Germany has spawned filmmakers such as der Springer, witches such
as Geli Tripping, victims such as Bianca, engineers such as Kurt
Mondaugen, impresarios such as Thanatz and G. M. B. Haftung, and
Verbindungsmenschen such as Wimpe. German references span Wagner to
Weber, Rilke to Rathenau, Spengler to Engels, Euler to Einstein, IG
Farben to Ufa, Grimm to Grimmelshausen, Thurn and Taxis to Radio
Cologne, and Bavaria to Peenemünde. Even one of the best jokes in
Gravity's Rainbow (the one about the woman congenitally
unable to pronounce umlauts, so that "Hübsch Räuber" comes out
"Hubschrauber"), steeped as it is in a German context, indicates
the depths of Pynchon's interest in and knowledge of Germany.
Some of these German connections have been investigated (in the
summer of 2000, a dozen Pynchon scholars even visited several
German sites featured in Gravity's Rainbow), but an effort
is long overdue to provide a general context for these references.
For this purpose, we invite scholars--from Germany and
elsewhere--to contribute to a mapping of Germany onto any of
Pynchon's texts and v.v. These contributions can be micro- as well
as macromappings. Possible subjects include German allusions and
references in the texts (historical, political, philosophical,
cultural, artistic), German references brought to the texts
(reader-response theory, systems theory, the theory of
Aufschreibsysteme, German philosophy, etc.), the reception
of the texts in Germany, the translations into German, among many
others.

_INFORMATION GIVEN:_

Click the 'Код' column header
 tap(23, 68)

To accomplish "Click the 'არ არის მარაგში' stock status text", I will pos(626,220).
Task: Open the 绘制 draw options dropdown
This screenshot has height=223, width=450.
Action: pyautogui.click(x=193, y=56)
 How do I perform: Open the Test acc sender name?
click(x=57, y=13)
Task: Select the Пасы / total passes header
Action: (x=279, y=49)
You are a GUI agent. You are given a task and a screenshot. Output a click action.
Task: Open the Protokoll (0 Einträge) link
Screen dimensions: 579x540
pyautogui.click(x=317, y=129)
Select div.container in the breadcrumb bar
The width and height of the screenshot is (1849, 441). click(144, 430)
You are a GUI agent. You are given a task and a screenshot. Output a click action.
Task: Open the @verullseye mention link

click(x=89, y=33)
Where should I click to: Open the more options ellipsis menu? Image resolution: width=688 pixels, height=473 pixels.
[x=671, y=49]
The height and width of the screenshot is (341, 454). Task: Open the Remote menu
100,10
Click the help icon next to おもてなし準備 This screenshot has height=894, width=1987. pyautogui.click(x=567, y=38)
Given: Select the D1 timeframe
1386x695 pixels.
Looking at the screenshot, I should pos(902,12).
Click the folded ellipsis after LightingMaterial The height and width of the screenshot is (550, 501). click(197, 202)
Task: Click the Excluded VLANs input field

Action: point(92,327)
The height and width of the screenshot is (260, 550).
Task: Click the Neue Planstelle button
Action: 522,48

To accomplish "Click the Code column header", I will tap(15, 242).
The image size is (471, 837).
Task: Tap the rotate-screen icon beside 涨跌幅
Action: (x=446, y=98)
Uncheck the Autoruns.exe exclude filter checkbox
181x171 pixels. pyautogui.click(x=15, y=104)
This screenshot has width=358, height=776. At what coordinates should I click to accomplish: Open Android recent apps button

_GIVEN INSTRUCTION:_ According to the passage about Pynchon and Germany, what did a dozen Pynchon scholars do in the summer of 2000? Rely solely on the passage about Pynchon and Germany.

_TASK RESPONSE:_ They visited several German sites featured in Gravity's Rainbow.